Thus, finally, the value from the unheated sensor Guh is taken for further processing. The precipitation field after the spatial interpolation of QC data obtained by the ordinary kriging method is shown in Fig. 8d. The precipitation values around this rain station location are clearly lower than those shown in Fig. 8a (without QC). The QI field for spatially interpolated rain gauge data is shown in Fig. 8e – the Nowa Wieś Podgórna rain station is of lower quality than the neighbouring rain stations.

QC of rain gauge data influences the precipitation fields produced by applications for the generation of multi-source fields.

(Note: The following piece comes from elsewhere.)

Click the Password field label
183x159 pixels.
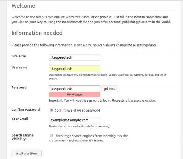pyautogui.click(x=19, y=88)
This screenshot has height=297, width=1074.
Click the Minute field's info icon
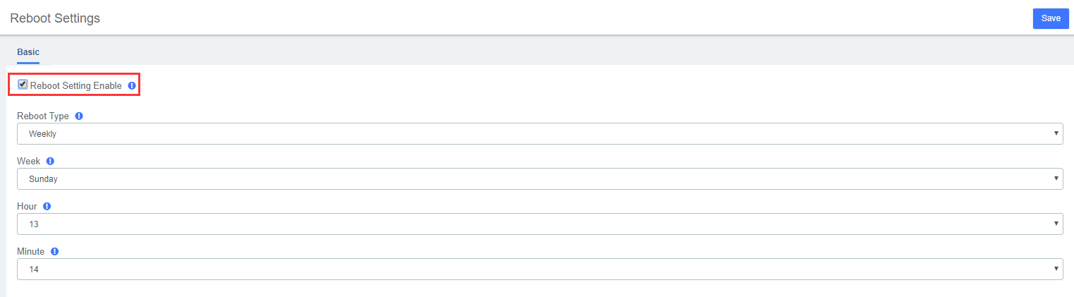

This is shown by the example of the QPE fields produced by the RainGRS system, which operationally combines precipitation data from rain gauges, weather radar, and meteorological satellites (see Sect. 2.3). In Fig. 8 two fields generated by RainGRS are presented: based on rain gauge data without QC and after QC (Fig. 8f and g, respectively). Applying quality-controlled rain gauge data, the RainGRS estimate decreases from 16.19 to 3.26 mm/10 min, which is a very significant effect.

4.4 General effects of the operation of the scheme

The performance of the RainGaugeQC scheme can be assessed by the degree of QI reduction. This is presented in Fig. 10 for individual months representative of autumn, winter, spring, and summer conditions (October, January, April, and July, respectively).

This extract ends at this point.